O registro do desenho industrial no INPI encontra-se sujeito a três requisitos: novidade, originalidade e desimpedimento.

De acordo com os arts. 98 e 100 da LPI, não pode ser registrado o desenho que:

- tem natureza puramente artística (obra-de-arte);

- ofende a moral e os bons costumes, a honra ou imagem de pessoas, ou atente contra a liberdade de consciência, crença, culto religioso, ou contra idéias ou sentimentos dignos de respeito e veneração;

- apresenta forma necessária, comum, vulgar ou determinada essencialmente por considerações técnicas e funcionais.

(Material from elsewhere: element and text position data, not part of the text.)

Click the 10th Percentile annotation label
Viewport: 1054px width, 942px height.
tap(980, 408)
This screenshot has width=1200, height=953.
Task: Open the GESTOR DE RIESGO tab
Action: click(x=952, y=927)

O registro do desenho industrial do INPI submete-se ao regime da livre concessão, ao contrário dos demais bens industriais, que exigem verificação prévia. Apenas a existência dos impedimentos é checada pelo INPI no pedido de registro, antes da expedição do certificado. Verificado o não atendimento aos requisitos da registrabilidade, o INPI instaura de ofício o processo de nulidade do registro concedido. O art. 113, §1°, da LPI, prevê que o processo de nulidade poderá ser instaurado de ofício ou mediante requerimento de qualquer pessoa com legítimo interesse, no prazo de 5 (cinco) anos contados da concessão do registro.
4.3. Prazo de vigência do registro: art. 108, LPI

O direito ao uso exclusivo do desenho industrial tem a duração de 10 anos a contar do depósito do pedido, sendo admitidas até 3 prorrogações sucessivas de 5 anos cada (prazo máximo de 25 anos a partir do depósito). Como ocorre com a prorrogação do registro de marca, o pedido de prorrogação deve ser feito no último ano de vigência do registro, sendo possível, se perdido o prazo, até 6 meses após o término da vigência, desde que pague retribuição adicional.

4.4. Extinção do registro

De acordo com o art. 119 da LPI, o registro extingue-se:

- pela expiração do prazo de vigência;

- pela renúncia do titular, ressalvado o direito de terceiros;

- pela falta de pagamento da retribuição devida ao INPI;

- pela ausência de representante legal no Brasil quando o titular é domiciliado em outro país.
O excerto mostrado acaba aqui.